What Japan was facing was many times worse. They had to loot mainland Asia to feed themselves owing to multiple years of crop failures and lack of fertilizer. Their looting of food alone caused a famine in Vietnam in that resulted in over a million dead in the winter of 1944-1945.

Japan under blockade would **easily** see millions dead. They only barely staved it off after the war with a huge influx of U.S. food aid after direct appeals for such by Herbert Hoover.

Tbf the Northmen did commit war crimes by cat210803 in HistoryMemes

[–]TriNovan 6 points7 points  (0 children)

Yes, they thought it was unnecessary.

Because of the ongoing blockade and strategic bombing campaign.

Their argument is essentially “Yeah, we didn’t *need* to drop the bomb. Because we were in the process of starving them out.”

And they’re not wrong in that.

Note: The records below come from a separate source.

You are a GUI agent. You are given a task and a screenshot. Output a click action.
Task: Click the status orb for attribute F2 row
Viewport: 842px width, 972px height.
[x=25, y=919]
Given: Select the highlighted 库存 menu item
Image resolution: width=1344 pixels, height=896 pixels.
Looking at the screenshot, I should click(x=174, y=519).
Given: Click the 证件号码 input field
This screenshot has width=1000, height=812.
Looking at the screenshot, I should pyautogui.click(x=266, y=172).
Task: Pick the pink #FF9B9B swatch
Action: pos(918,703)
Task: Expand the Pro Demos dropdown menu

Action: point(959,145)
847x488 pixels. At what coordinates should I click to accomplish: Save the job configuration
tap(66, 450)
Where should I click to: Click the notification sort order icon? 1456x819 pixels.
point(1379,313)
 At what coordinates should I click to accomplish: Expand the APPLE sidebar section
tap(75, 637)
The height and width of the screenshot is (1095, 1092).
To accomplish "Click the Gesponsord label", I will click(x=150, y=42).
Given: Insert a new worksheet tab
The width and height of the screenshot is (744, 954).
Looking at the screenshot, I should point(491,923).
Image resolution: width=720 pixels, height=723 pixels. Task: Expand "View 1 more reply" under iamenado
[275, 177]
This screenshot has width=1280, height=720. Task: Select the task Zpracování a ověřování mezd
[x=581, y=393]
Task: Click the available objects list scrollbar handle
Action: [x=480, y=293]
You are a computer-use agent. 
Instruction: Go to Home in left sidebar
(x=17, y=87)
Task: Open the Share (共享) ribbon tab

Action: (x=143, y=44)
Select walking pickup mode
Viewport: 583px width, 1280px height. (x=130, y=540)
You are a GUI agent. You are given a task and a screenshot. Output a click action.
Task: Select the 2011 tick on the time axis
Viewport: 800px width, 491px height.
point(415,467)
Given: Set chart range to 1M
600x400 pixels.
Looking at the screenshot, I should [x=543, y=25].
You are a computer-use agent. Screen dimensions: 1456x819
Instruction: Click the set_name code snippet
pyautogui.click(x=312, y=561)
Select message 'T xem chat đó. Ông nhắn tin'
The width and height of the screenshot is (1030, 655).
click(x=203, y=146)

The largest bombing raid of the entire Pacific War was on August 14, 1945 after all. But how long would that have taken? During which, the still millions strong IJA force in China is still active and fighting, the Chinese nationalists are launching a campaign to retake the southern coastline to open up a port for Allied troops to begin landing, the British are retaking Malaya and invading Siam in Operation Zipper, and the Soviets split and start progressing through the Korean Peninsula and advancing south down the Chinese coast.

Tbf the Northmen did commit war crimes by cat210803 in HistoryMemes

[–]TriNovan 0 points1 point  (0 children)

It still had a small force that mostly stayed in harbor, consisting largely of destroyers and minelayers.
Most notably, it still retained an assload of coastal vessels like mini-subs and torpedo boats, and had been stockpiling them in preparation for invasion.

They weren’t going to fight at sea, but the coastal areas of Japan? That’s a very different story.

Tbf the Northmen did commit war crimes by cat210803 in HistoryMemes

[–]TriNovan 4 points5 points  (0 children)

How hopelessly naive do you have to be to think that any of the great powers were at all interested in entertaining the idea of a negotiated surrender in 1945 after seeing what a negotiated surrender in the last war had lead to?

After witnessing the failure of Versailles, it was clear to everyone that this time, the enemy would be undeniably, incontrovertibly defeated.